Tasks and exercises:
a: Reproduce the passage on GPU history from "Before they were" to "they produced pixels.".
b: Write out the records from the line with "at (241, 17)." to the line with "This screenshot has width=1372, height=893.".

Page text:
--*--
This week is the architecture and the programming model.

Where GPUs came from#

Before they were “GPUs”, they were “graphics accelerators”: fixed-function chips that drew triangles to a frame buffer. The 1990s milestones were 3dfx Voodoo (1996), NVIDIA RIVA 128 (1997), NVIDIA GeForce 256 (1999, the chip NVIDIA branded as the “first GPU”). These were unprogrammable — you fed them vertex and texture data, they produced pixels.

Around 2001 the ARB and DirectX 8 specs added programmable shaders: small fragments of code (vertex shaders, then pixel shaders) that ran per-vertex or per-pixel. Suddenly the GPU was a programmable parallel processor. People started doing physics simulations and matrix multiplies by tricking the shader pipeline into computing them. The early GPGPU papers (Owens et al., 2004) made the trick respectable but tedious — you had to format your data as textures, write vertex shaders that did your computation, read the result out of the framebuffer.

NVIDIA’s bet, made around 2003 and shipped with the G80 chip in 2006, was to build a GPU that exposed a first-class general-purpose programming model, not just a shader language. That was CUDA.
--*--
Dataset rows
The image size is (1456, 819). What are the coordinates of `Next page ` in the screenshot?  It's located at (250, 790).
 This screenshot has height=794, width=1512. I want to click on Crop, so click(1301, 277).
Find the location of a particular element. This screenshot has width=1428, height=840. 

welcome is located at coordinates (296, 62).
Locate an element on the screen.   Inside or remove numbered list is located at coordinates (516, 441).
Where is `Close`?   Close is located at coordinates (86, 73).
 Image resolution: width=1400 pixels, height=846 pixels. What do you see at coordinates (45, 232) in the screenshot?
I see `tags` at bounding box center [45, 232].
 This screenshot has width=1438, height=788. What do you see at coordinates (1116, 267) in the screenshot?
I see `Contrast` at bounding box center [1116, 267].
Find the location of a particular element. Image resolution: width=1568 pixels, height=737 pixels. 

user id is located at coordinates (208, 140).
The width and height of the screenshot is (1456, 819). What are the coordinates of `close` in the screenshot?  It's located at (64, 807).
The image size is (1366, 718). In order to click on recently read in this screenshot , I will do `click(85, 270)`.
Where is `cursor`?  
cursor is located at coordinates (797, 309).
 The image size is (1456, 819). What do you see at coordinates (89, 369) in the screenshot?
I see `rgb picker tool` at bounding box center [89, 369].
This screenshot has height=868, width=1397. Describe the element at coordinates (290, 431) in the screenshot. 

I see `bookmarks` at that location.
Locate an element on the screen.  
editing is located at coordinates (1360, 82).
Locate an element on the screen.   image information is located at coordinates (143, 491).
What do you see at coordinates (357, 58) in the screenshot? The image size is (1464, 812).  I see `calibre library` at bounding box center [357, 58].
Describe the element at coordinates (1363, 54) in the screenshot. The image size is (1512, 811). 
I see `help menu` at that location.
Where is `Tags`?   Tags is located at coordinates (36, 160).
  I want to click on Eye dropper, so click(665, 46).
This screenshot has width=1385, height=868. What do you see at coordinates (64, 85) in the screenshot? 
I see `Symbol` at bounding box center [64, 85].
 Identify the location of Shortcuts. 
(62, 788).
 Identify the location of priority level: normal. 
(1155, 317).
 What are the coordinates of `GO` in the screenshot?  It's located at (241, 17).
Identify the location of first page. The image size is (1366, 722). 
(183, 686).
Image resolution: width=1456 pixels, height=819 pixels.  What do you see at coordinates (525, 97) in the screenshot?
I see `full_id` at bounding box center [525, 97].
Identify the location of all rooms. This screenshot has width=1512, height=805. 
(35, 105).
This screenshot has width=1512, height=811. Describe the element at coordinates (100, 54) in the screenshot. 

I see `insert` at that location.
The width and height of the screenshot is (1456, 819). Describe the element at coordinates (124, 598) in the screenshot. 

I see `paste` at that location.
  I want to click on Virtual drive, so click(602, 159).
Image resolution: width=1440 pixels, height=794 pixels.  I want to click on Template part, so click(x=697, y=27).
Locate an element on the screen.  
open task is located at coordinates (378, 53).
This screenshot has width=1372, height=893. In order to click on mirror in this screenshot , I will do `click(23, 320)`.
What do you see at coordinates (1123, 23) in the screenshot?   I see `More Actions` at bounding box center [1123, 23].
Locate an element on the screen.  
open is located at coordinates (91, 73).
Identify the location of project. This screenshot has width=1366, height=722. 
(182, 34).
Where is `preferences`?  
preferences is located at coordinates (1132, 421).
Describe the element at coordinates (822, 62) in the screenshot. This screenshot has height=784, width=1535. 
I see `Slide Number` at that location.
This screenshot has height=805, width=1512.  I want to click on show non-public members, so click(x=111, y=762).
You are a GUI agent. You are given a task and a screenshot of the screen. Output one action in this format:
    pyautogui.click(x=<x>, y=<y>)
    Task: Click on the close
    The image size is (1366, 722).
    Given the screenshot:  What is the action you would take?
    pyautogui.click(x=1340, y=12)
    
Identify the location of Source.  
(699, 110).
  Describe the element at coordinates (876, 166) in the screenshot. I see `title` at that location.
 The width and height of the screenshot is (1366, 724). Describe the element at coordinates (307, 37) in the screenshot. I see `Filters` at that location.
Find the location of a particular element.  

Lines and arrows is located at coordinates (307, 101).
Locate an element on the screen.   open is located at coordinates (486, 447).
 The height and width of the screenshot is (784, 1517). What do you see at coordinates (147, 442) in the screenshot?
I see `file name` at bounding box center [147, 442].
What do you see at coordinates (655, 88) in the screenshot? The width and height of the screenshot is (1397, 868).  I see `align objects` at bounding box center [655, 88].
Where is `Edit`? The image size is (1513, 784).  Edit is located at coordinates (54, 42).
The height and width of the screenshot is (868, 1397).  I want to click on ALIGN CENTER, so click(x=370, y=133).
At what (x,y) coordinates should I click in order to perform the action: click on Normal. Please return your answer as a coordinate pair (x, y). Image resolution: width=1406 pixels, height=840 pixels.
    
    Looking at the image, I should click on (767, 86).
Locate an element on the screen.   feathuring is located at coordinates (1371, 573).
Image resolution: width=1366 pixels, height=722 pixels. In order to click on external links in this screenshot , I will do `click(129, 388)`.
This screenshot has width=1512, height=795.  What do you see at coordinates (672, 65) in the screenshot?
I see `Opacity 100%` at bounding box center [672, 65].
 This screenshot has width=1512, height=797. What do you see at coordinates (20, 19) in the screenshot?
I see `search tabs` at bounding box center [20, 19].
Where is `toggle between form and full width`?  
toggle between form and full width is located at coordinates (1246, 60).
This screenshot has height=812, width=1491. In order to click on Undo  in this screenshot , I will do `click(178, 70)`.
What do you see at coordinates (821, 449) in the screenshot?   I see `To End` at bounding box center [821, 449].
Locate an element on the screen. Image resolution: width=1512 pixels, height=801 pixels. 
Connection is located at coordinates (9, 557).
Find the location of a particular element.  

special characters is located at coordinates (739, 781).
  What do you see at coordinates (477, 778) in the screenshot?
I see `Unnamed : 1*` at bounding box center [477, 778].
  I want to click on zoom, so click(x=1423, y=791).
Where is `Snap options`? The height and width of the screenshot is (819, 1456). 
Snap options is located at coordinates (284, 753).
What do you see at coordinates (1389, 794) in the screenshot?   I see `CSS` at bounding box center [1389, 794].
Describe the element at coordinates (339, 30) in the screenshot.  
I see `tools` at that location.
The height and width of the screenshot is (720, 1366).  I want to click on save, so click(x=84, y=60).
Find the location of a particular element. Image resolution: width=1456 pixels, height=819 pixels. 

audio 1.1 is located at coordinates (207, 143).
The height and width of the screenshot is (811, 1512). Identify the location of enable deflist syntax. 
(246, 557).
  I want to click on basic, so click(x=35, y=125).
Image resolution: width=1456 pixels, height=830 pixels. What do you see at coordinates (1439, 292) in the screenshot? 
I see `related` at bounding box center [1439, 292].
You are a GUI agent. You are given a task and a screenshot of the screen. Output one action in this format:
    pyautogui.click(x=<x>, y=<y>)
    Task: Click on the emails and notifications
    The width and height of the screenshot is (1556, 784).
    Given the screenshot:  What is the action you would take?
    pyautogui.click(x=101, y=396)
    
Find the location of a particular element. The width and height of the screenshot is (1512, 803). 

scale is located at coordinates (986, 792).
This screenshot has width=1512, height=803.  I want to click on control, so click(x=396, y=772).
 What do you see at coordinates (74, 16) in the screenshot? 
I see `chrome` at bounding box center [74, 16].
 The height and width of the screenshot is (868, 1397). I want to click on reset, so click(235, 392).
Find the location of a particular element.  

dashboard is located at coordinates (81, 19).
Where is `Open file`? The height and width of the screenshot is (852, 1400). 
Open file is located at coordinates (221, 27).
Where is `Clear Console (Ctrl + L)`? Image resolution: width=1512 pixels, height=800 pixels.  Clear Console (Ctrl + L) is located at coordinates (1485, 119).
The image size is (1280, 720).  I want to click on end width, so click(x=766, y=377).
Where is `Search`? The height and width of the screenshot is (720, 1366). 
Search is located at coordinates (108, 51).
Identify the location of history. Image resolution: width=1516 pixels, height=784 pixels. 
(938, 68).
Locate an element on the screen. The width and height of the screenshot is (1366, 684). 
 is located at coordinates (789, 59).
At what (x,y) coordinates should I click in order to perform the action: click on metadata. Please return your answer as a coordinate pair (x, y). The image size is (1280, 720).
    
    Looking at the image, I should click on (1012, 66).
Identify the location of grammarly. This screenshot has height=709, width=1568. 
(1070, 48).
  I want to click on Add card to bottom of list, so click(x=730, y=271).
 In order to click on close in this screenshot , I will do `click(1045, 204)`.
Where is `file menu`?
--*--
Answers per task:
a:
Before they were “GPUs”, they were “graphics accelerators”: fixed-function chips that drew triangles to a frame buffer. The 1990s milestones were 3dfx Voodoo (1996), NVIDIA RIVA 128 (1997), NVIDIA GeForce 256 (1999, the chip NVIDIA branded as the “first GPU”). These were unprogrammable — you fed them vertex and texture data, they produced pixels.

b:
 What are the coordinates of `GO` in the screenshot?  It's located at (241, 17).
Identify the location of first page. The image size is (1366, 722). 
(183, 686).
Image resolution: width=1456 pixels, height=819 pixels.  What do you see at coordinates (525, 97) in the screenshot?
I see `full_id` at bounding box center [525, 97].
Identify the location of all rooms. This screenshot has width=1512, height=805. 
(35, 105).
This screenshot has width=1512, height=811. Describe the element at coordinates (100, 54) in the screenshot. 

I see `insert` at that location.
The width and height of the screenshot is (1456, 819). Describe the element at coordinates (124, 598) in the screenshot. 

I see `paste` at that location.
  I want to click on Virtual drive, so click(602, 159).
Image resolution: width=1440 pixels, height=794 pixels.  I want to click on Template part, so click(x=697, y=27).
Locate an element on the screen.  
open task is located at coordinates (378, 53).
This screenshot has width=1372, height=893. In order to click on mirror in this screenshot , I will do `click(23, 320)`.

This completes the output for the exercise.